*Work task*
Lines from the one with "This screenshot has" through the end of the records, and no others, are what the answer should contain, copied exactly; please keep pictures out.

Start of Information

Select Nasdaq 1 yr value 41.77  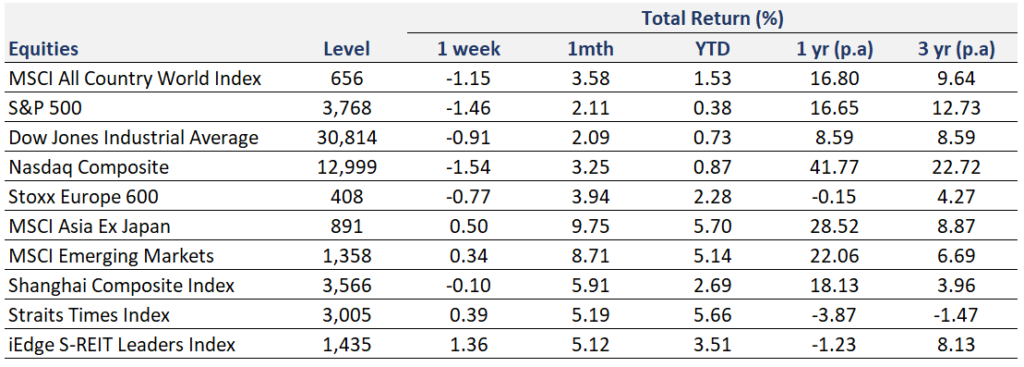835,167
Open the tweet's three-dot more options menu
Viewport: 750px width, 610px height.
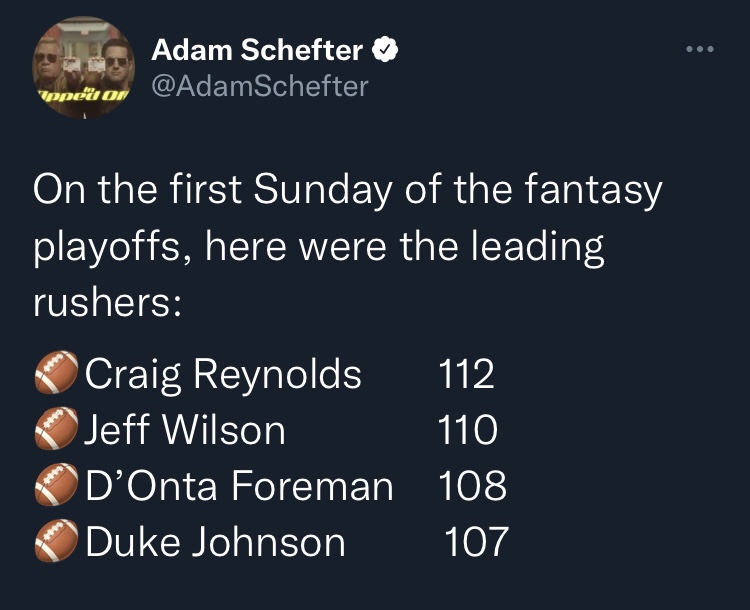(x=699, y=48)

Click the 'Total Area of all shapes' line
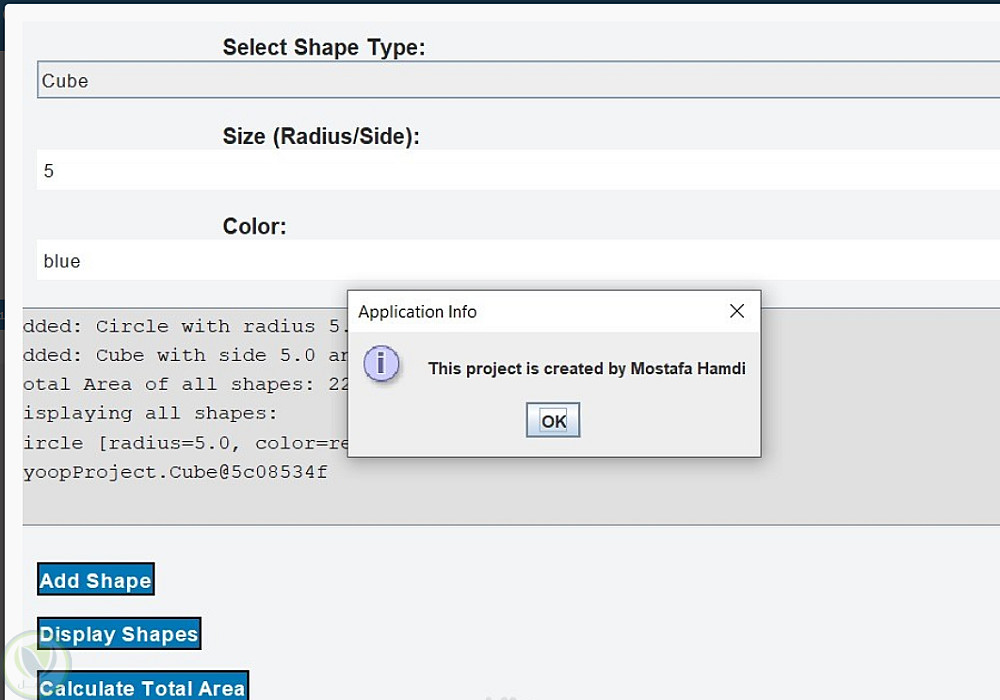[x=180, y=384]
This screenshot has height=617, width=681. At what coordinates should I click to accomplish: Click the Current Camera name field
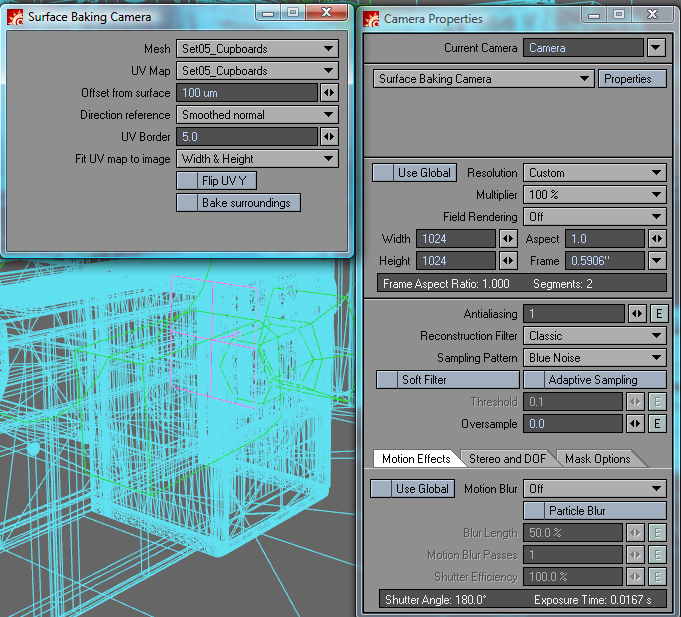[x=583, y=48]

End of Information

*Answer to the problem*
This screenshot has height=617, width=681. At what coordinates should I click to accomplish: Click the Current Camera name field
[x=583, y=48]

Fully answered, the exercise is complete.